The results for the method *all_factors* were:

As we can see even for 10000 randomly chosen integers (range 1-10^{30}), the maximum time *all_factors* took was around 7.14 seconds. This is impressive! By comparison, here is how disastrous the Stack Overflow code was on the above test:

While this was just one test, I could have easily wasted hours without observing any improvement in its test performance.

How does the command-line utility - *factor* work? From its source code:

Algorithm:

(1) Perform trial division using a small primes table, but without hardware division since the primes table store inverses modulo the word base. (The GMP variant of this code doesn't make use of the precomputed inverses, but instead relies on GMP for fast divisibility testing.)

(2) Check the nature of any non-factored part using Miller-Rabin for detecting composites, and Lucas for detecting primes.

(3) Factor any remaining composite part using the Pollard-Brent rho algorithm or if USE_SQUFOF is defined to 1, try that first. Status of found factors are checked again using Miller-Rabin and Lucas.

We prefer using Hensel norm in the divisions, not the more familiar Euclidian norm, since the former leads to much faster code. In the Pollard-Brent rho code and the prime testing code, we use Montgomery's trick of multiplying all n-residues by the word base, allowing cheap Hensel reductions mod n.

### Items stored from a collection

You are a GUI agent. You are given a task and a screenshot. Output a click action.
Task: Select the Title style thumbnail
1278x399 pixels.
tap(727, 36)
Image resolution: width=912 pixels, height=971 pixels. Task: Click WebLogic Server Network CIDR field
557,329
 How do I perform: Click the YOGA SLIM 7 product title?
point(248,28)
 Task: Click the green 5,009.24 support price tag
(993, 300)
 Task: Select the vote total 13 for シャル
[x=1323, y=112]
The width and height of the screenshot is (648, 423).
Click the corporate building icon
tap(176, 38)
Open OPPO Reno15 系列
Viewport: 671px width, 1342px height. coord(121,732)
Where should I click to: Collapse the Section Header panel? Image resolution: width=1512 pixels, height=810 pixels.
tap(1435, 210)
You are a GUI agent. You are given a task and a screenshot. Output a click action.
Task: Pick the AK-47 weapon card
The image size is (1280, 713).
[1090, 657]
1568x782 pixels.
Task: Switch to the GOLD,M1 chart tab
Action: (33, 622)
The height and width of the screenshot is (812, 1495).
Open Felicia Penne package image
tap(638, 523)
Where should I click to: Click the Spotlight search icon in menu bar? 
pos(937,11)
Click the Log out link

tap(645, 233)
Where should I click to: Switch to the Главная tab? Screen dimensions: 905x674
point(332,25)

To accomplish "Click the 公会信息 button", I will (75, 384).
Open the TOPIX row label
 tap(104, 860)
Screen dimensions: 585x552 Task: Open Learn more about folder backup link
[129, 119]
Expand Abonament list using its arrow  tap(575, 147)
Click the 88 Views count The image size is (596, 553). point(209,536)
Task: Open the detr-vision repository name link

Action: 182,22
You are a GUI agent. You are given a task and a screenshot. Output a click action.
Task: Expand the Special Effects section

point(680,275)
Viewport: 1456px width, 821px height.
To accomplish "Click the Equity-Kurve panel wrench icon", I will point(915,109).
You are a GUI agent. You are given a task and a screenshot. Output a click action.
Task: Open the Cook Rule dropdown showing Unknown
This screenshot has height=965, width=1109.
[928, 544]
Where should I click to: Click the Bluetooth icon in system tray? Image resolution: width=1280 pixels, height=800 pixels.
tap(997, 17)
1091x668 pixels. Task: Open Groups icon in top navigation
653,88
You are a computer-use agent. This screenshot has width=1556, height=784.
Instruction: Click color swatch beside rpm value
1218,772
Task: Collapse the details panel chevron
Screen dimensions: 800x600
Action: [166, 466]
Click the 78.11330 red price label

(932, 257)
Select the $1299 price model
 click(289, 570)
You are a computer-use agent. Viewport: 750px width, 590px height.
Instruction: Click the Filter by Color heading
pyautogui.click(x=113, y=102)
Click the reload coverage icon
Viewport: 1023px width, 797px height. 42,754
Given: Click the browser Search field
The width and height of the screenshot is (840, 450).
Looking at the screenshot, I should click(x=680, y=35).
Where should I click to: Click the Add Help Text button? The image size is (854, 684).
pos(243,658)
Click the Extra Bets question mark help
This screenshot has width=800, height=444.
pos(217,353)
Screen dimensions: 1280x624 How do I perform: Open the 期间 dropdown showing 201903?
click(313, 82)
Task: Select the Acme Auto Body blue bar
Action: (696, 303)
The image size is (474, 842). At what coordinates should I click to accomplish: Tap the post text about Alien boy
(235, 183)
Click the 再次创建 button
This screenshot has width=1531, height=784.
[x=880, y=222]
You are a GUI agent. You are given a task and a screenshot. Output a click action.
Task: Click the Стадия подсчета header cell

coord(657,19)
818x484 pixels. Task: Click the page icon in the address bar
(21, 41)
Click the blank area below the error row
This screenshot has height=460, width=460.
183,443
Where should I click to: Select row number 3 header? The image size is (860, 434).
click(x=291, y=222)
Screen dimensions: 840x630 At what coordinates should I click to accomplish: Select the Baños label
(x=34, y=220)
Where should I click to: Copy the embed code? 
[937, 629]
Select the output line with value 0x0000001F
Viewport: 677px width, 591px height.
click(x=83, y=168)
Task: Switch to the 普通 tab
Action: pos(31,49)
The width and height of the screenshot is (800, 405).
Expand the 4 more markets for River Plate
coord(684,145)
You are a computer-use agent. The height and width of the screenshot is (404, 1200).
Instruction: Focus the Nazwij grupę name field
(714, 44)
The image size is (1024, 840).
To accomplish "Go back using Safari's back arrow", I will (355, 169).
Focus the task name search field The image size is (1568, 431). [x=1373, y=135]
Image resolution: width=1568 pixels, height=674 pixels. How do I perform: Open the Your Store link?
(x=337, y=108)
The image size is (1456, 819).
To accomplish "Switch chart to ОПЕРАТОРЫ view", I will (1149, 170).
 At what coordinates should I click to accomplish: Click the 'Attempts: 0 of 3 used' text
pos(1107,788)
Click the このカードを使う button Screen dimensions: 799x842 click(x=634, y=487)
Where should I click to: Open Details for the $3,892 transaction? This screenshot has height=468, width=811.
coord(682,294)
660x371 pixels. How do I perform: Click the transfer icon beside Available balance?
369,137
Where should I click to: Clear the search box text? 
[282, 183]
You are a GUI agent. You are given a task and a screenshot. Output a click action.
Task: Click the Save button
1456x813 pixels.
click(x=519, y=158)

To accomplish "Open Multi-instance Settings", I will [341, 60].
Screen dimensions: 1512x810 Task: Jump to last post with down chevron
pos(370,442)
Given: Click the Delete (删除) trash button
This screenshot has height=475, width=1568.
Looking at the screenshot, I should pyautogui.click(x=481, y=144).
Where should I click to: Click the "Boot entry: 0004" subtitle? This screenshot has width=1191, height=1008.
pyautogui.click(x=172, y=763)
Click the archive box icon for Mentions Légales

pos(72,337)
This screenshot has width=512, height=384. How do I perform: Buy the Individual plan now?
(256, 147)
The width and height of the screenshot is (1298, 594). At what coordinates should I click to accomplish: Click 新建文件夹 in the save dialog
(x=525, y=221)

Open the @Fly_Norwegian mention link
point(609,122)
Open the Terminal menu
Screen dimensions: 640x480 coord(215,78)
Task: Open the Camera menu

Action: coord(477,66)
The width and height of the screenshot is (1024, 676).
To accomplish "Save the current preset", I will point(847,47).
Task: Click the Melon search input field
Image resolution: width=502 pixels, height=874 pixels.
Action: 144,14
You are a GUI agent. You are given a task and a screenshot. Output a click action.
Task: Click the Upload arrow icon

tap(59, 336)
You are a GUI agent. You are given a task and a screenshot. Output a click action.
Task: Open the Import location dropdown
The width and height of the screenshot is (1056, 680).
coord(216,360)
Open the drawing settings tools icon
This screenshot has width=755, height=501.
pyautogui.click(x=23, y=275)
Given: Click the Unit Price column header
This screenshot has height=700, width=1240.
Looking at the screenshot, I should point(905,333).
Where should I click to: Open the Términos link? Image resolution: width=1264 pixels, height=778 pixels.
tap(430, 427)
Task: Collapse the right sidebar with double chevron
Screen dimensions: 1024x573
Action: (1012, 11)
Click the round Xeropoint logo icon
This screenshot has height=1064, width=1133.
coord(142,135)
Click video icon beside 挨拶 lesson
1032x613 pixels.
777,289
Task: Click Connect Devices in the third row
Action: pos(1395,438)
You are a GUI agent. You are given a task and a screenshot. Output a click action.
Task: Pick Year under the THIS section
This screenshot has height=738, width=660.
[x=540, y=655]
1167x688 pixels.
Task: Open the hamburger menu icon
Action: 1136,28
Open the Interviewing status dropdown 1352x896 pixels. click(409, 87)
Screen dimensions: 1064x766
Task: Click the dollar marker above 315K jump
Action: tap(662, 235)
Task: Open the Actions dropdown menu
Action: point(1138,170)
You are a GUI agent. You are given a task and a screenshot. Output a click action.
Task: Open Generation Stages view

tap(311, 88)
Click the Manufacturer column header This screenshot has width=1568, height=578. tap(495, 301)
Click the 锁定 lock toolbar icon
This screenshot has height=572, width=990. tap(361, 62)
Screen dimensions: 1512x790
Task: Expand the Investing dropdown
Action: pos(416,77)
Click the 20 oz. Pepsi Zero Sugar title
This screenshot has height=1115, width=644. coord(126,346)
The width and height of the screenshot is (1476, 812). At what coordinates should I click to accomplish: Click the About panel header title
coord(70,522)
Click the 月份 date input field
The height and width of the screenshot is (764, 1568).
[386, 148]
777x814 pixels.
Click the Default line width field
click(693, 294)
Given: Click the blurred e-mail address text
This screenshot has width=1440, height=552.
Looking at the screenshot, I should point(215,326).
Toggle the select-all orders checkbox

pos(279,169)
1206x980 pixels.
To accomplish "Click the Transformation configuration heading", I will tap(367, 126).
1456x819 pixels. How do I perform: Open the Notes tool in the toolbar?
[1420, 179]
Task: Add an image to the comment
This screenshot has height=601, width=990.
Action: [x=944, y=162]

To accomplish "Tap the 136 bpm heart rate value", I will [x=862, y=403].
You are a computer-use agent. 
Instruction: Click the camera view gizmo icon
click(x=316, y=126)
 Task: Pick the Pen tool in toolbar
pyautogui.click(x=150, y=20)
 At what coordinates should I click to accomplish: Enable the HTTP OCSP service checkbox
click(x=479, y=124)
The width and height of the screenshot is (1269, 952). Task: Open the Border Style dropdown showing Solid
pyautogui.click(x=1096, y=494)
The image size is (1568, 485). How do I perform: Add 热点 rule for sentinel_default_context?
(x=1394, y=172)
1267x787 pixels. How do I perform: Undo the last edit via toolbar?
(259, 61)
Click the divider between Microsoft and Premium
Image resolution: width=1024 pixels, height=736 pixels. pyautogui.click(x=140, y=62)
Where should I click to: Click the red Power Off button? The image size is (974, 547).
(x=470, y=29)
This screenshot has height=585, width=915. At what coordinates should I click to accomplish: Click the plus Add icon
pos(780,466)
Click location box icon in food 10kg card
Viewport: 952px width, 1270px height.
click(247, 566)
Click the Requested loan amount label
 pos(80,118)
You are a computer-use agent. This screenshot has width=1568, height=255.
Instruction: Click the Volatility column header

### TASK INSTRUCTIONS
Set down, word for word, the portion of the integer factoring text between "How does the" and "fast divisibility testing.)", inclusive.

### REPLY
How does the command-line utility - *factor* work? From its source code:

Algorithm:

(1) Perform trial division using a small primes table, but without hardware division since the primes table store inverses modulo the word base. (The GMP variant of this code doesn't make use of the precomputed inverses, but instead relies on GMP for fast divisibility testing.)